If you want to know why taxes on Long Island are so high, pay attention to tax creep. It’s the $20 here and $30 there that add up to almost $1,000 in higher taxes annually.
How many times have we heard that there’s no reason to fret; the proposed increase on that new bond is only $20 per month?
That’s what taxpayers in one district heard when a new library was built. That’s another $240 a year, before they’ve even factored in their school’s operational increases. A typical 3 percent increase for a guy like me comes out to about an additional $218.
That’s on top of the extra $140 for the recent school bond that passed on the theory that it was only another $12 per month.
When Suffolk County police got their latest contract, we were told it’s only $35 more a year. This, while the town was saying its modest general fund increase was only another $18.50 a year.

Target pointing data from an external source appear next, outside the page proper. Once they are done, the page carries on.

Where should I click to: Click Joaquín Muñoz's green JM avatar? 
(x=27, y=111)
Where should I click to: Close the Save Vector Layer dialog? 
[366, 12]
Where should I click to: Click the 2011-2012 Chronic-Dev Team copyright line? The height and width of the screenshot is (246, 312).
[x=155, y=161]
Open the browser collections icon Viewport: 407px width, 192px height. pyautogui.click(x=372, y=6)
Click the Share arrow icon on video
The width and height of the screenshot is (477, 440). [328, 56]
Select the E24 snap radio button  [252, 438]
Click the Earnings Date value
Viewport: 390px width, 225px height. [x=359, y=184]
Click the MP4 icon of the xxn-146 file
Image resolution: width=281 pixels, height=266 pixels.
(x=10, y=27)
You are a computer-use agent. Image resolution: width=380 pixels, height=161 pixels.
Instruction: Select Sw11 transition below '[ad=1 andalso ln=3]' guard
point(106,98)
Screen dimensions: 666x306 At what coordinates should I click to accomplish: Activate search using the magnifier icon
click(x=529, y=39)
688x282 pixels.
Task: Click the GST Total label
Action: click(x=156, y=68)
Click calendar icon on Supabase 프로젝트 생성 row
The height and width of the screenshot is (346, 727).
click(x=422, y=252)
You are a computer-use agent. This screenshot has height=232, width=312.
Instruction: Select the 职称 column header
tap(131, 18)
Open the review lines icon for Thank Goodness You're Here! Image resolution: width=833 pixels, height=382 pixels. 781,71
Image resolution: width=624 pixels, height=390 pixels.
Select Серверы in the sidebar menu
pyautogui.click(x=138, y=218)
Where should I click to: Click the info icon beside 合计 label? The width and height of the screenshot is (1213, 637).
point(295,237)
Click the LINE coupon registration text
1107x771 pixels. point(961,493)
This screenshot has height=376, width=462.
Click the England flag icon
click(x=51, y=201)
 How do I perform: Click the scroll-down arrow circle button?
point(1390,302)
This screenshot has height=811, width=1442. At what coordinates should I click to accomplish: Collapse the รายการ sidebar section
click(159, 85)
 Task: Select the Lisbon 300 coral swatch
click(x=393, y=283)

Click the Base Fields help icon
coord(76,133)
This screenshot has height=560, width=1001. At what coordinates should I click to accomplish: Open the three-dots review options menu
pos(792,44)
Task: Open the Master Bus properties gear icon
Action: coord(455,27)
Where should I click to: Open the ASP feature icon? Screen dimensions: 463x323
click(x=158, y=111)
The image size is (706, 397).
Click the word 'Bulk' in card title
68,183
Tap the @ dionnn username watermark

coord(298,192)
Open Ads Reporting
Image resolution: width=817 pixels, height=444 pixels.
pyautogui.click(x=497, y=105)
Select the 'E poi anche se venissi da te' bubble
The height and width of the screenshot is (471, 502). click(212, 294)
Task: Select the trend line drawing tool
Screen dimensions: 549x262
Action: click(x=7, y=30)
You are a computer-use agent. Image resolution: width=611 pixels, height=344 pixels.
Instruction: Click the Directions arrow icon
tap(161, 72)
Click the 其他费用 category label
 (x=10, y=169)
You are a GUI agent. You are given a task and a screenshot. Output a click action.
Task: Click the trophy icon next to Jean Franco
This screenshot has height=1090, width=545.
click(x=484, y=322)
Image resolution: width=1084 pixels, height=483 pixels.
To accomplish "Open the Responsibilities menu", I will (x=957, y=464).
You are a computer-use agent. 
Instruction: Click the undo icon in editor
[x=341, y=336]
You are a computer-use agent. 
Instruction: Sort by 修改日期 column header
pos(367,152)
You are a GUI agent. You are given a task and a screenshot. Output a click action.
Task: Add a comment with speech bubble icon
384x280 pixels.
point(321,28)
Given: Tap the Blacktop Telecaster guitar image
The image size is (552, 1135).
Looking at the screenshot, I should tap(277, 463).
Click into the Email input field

The Suffolk County Water Authority is going to take a certain chemical out of its system? Rejoice, it’s only going to be an extra $80 annually. That doesn’t include the usual increases for general operations. And there’s the other county initiative floated to take another $300 annually for more “water cleaning” programs? Not to mention the $21,000 they want some to spend to replace our cesspools.
Meanwhile, New York State is giving us offshore windmills, while we continue to pay to subsidize inefficient upstate nuke plants. Another $30 a year for that. That’s on top of National Grid’s increase of $38 approved for 2020. By the way, the utility is presently asking for another hike of almost $100.
Look also to your cell phone bill, where in New York, taxes comprise 28 percent of the bill. The average is $260 per year, up from $229.
The $20 here and $30 there just added up to a whopping $813 theft from our pockets on these items alone.
Former Senate Floor Leader Everett Dirksen once said, “A billion here, a billion there, pretty soon, you’re talking about real money.” Same for the local level. $20 here. $30 there. Soon you’re talking about a grand in extra taxes and fees.
And they wonder why we are leaving?
Steve Levy is a former Suffolk County executive and current president of Common Sense Strategies.